By a kitschy coarsening of the atmosphere, productions tend to collude with an audience's initial impulse to find the conclusion primarily ridiculous. For example, the Abbess, that wimpled dea ex machina who emerges to identify her long lost family, is flanked by subversively sycophantic nuns in the current Regent's Park staging.
Tim Supple's wonderful new RSC production at the Other Place makes no detour into apologetic distractions of this kind. There's a humane, uncluttered clarity to his vision of the piece, as is evident from the moment you walk into the theatre and see elderly Aegeon (Christopher Saul) already chained to a grid in the centre of the sun-baked brick courtyard.
A puckish economy informs the proceedings, too. Instead of the row of portals customary in Plautine comedy, Robert Innes Hopkins's set has just one multi-purpose double-door set into the brick facade, drolly serving as the threshold or barrier to everything from whore-house to abbey.
From the start, music of a beguilingly Arab flavour and performed on such unfamiliar instruments as the balafon, mbira and zarb, conditions our responses to this depiction of Ephesus. It's underscoring of events allows Supple to demonstrate that the farce and romance elements in the play have their tonal overlaps. Of course, sometimes the emphasis it adds is purely knockabout, as during the regular beatings administered to the shaven-headed, shorts-wearing Dromio twins (played with utter charm by Dan Milne and Eric Mallett).
But the high, other-worldly sounds are a constant reminder of Ephesus's renown for witchcraft and sorcery. They bring an elusive air of mystery to the farcical muddlings. So, when Robert Bowman's excellent Antipholus of Syracuse is suddenly claimed as husband by a woman he has never clapped eyes on or pestered about bills for goods of which he knows nothing,his reactions of superstition and incredulity are, at times, stilled into something much more like the dazed wonder of a character during the climactic unfolding of a romance. Never have I seen this twin's worries over personal identity more delicately delineated.
Supple is careful to qualify the happiness of the ending. Here, realistic hints of a less than cloud-free future temper all the marvelling. Sarah C Cameron's Adriana looks far from overjoyed that the courtesan with whom her husband dallied has been invited to the feast. As Supple directs them, touching differences emerge in the reunions. For example, Simon Coates's subtly acted Antipholus of Ephesus simply cannot bring himself to copy his more demonstrative twin's gesture in giving his servant a warm, smacking kiss. An intelligent delight.

» Task statement
According to the theatre review, who plays the elderly Aegeon? The records that follow the review come from a separate source.

» Entries

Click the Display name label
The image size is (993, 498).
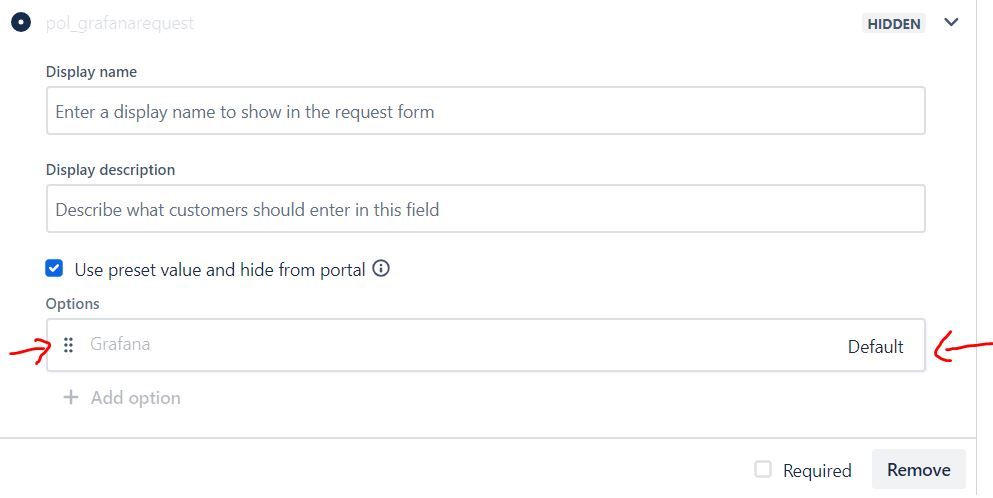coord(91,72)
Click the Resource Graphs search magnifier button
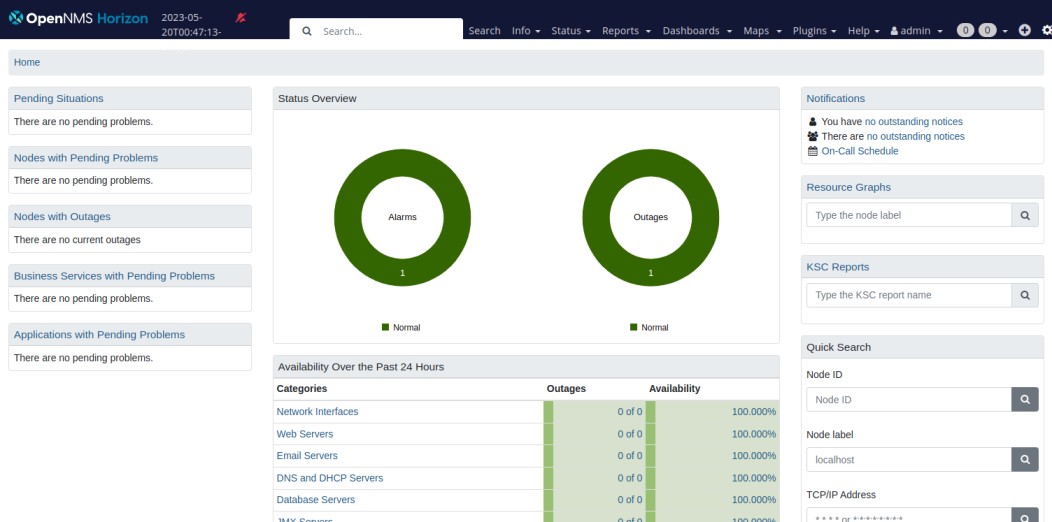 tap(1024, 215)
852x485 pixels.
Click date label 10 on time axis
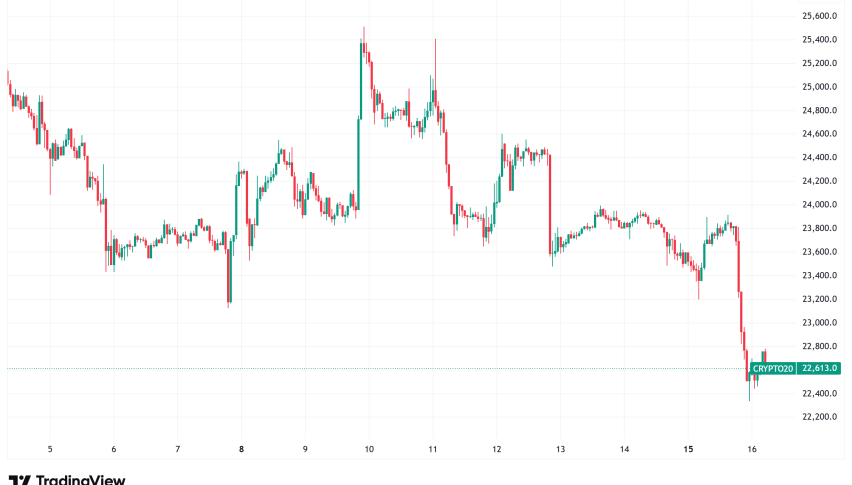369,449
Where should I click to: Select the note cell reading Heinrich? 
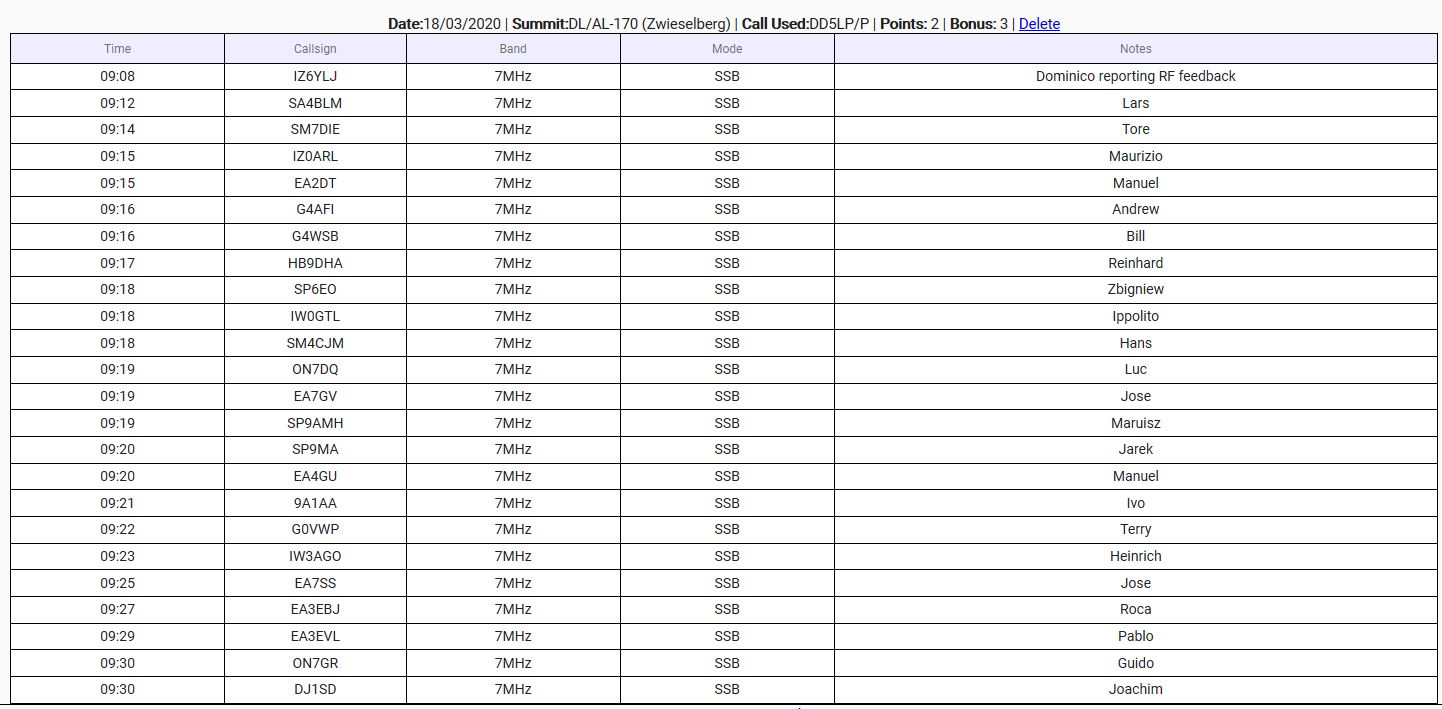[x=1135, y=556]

» Response
Christopher Saul